Copy down the data from the line with "This screenshot has height=1288, width=1214." to the line with "click(29, 235)", reproducing those lines unchanged and nothing more.

--- BEGIN Record list ---

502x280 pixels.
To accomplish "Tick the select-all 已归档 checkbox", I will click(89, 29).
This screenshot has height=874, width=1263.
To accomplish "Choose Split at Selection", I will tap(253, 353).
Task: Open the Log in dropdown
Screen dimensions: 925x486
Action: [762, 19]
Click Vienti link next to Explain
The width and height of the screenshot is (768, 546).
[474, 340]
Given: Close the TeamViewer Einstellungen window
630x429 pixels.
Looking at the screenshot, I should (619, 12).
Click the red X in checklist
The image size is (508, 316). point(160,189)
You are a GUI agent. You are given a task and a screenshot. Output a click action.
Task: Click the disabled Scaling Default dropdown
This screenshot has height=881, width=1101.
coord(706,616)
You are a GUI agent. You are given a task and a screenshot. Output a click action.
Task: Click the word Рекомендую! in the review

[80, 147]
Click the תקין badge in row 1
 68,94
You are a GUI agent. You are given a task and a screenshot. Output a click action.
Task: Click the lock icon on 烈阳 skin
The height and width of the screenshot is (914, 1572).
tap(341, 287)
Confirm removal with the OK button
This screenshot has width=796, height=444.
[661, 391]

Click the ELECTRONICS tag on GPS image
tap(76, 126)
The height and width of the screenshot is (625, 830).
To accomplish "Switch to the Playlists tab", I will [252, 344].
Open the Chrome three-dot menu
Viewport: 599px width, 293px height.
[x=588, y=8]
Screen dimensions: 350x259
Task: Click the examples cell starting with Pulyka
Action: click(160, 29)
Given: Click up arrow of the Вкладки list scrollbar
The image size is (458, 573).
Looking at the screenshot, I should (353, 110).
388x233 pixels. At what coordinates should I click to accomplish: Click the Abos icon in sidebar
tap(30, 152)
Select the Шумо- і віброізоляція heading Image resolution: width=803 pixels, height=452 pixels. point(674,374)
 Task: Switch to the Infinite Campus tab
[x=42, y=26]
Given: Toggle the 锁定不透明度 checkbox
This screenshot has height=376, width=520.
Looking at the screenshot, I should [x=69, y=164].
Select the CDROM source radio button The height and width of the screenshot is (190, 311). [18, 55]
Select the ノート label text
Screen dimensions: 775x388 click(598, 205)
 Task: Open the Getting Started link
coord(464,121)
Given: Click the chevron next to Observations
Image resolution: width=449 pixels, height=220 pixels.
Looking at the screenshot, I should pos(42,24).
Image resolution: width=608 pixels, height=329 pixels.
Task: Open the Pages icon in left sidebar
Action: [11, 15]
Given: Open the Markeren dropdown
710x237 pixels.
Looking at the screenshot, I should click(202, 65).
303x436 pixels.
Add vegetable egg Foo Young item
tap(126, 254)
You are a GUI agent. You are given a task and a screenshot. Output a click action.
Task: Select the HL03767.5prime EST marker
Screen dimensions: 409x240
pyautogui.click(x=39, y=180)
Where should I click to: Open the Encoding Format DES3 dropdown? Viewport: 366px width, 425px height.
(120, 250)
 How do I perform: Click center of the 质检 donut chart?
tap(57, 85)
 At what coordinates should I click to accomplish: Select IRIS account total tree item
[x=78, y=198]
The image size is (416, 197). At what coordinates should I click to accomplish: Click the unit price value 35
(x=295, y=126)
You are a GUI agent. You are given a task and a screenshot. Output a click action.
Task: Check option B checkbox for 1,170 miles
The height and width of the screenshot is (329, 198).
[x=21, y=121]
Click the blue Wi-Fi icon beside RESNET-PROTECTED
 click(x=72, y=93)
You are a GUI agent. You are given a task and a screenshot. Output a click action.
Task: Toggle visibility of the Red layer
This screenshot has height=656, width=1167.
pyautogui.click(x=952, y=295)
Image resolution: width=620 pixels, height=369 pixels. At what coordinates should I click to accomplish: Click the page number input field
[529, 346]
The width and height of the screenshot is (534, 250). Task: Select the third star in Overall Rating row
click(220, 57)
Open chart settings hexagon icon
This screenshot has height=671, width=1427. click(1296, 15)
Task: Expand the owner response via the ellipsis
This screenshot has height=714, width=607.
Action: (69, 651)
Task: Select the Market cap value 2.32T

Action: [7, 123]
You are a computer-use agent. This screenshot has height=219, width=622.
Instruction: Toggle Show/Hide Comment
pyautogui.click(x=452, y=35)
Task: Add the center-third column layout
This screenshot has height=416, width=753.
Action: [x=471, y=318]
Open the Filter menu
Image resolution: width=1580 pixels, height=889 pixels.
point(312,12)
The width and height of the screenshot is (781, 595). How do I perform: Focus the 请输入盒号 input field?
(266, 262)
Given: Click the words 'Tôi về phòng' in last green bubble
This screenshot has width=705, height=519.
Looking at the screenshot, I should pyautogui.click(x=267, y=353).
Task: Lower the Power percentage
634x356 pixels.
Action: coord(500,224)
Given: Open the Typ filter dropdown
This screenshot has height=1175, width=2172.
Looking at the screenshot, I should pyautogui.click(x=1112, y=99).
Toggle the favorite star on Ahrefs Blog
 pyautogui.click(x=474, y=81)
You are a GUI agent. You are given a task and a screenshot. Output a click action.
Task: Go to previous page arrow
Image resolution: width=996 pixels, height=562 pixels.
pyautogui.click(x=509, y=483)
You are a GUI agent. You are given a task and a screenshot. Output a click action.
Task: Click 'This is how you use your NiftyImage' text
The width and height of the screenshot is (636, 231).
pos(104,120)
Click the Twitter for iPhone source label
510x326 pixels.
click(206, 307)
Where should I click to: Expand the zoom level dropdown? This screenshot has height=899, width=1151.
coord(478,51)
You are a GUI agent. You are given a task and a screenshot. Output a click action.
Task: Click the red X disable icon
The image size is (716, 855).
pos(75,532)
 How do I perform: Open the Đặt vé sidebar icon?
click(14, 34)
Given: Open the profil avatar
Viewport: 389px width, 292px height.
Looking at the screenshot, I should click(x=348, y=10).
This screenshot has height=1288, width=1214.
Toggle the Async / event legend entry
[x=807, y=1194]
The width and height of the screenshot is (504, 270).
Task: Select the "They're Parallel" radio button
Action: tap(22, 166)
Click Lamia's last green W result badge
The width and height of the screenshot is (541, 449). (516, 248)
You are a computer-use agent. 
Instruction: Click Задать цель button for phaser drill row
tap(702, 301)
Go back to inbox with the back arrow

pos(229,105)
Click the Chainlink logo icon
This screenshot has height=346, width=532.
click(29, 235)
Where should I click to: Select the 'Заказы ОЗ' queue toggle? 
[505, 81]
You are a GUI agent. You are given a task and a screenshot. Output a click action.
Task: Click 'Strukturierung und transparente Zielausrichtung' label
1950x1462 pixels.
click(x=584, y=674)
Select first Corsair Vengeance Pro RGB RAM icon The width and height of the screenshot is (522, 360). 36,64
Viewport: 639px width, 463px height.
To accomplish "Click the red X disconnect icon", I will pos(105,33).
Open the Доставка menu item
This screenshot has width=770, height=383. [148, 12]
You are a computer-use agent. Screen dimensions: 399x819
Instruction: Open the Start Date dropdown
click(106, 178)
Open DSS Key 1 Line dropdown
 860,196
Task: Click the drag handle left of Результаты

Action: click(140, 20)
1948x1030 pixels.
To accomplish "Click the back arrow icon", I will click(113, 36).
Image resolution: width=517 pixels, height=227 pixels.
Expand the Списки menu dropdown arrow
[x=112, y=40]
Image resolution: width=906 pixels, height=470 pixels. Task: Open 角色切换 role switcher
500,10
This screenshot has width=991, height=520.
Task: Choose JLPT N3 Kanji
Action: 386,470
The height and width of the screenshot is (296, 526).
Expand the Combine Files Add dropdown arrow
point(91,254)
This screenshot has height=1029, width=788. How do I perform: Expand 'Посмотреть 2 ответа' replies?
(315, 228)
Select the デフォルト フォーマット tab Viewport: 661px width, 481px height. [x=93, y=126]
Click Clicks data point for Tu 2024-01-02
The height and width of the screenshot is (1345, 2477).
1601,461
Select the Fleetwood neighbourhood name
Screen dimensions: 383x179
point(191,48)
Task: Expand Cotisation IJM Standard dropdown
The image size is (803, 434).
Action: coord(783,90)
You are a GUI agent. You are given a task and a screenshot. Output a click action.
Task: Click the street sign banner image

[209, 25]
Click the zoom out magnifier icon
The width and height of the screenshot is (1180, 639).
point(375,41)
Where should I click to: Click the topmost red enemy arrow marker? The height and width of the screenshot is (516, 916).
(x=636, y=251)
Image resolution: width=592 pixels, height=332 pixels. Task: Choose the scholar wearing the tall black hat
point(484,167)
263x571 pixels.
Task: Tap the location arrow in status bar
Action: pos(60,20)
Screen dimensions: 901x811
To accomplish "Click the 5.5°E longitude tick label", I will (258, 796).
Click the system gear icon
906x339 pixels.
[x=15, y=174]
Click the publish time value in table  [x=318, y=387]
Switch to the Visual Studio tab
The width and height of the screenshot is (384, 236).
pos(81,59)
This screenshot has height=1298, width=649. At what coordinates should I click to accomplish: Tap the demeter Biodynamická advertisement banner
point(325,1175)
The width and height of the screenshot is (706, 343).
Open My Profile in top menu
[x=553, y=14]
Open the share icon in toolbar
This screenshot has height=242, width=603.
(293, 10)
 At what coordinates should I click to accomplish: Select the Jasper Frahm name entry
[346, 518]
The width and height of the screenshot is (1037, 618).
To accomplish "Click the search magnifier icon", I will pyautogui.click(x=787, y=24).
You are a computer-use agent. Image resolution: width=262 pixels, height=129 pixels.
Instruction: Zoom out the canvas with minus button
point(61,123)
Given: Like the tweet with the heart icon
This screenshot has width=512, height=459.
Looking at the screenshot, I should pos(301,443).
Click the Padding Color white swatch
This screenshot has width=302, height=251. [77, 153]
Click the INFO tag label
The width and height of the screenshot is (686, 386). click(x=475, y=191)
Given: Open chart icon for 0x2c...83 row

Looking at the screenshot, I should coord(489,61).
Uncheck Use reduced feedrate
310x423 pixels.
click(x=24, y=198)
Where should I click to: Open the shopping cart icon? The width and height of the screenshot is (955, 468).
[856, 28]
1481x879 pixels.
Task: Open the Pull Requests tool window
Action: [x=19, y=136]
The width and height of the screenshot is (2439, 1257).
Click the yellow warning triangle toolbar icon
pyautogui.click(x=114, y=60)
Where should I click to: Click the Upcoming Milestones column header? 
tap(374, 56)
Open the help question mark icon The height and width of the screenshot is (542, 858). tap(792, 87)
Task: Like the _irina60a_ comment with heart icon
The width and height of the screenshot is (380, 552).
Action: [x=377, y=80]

--- END Record list ---

Written answer:
This screenshot has height=1288, width=1214.
Toggle the Async / event legend entry
[x=807, y=1194]
The width and height of the screenshot is (504, 270).
Task: Select the "They're Parallel" radio button
Action: tap(22, 166)
Click Lamia's last green W result badge
The width and height of the screenshot is (541, 449). (516, 248)
You are a computer-use agent. 
Instruction: Click Задать цель button for phaser drill row
tap(702, 301)
Go back to inbox with the back arrow

pos(229,105)
Click the Chainlink logo icon
This screenshot has height=346, width=532.
click(29, 235)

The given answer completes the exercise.